Flow and strength properties of cassava and yam starch–glycerol composites essential in the design of handling equipment for granular solids

• The flow functions of the bulk materials are in the range 1 < ff < 2.
• The hopper half angles of the bulk materials at 3 g/cm3 were 18.0° and 25.0°.
• The high angle of wall friction at 3 g/cm3 required steeper hopper in design.
• Flow functions can be used in the characterization of flowability of powders.

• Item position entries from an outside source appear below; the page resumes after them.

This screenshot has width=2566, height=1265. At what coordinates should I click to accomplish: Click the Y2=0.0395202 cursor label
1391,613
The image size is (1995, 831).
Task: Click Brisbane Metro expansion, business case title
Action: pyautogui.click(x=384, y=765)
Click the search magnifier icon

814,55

A research was conducted to determine the flow and strength properties of cassava and yam starch–glycerol composites for their application in the design of hopper or any other storage bin, with a consistent flow during the handling of the granular solids, in the food industry. The flow and strength properties of the bulk materials which include the consolidation, shear and unconfined yield stresses were determined at different bulk densities and glycerol concentrations in the range of 1.5–3.0 g/cm3 and 15–25 ml glycerol per 100 g starch using a uniaxial compression test. The flowability of the bulk solids were classified using Jenike’s flow specifications. The angles of internal and wall frictions of the bulk solids were determined from their yield loci. The hopper half angles were determined from the conical hopper design chart; and the friction factors, which account for the vibration in the arch thickness and the geometric configuration of the composites, were computed empirically. The results show that the compressive strength of the cassava and yam starch–glycerol composites increased significantly with an increase in bulk density and a decrease in the glycerol concentration (p < 0.05). The cohesiveness of the composites increase with increasing glycerol concentration, up to 25 ml per 100 g starch, because of their increasing flow function (1 < ff < 2). The hopper half angle, friction factor and angles of internal and wall frictions of the cassava starch–glycerol composite at 3.0 g/cm3 were 18.0°, 2.48, 43.0° and 26.0°, respectively. The higher angle of wall friction at 3 g/cm3 implies that a steeper hopper wall is required for a consistent flow of the granular solids through a hopper.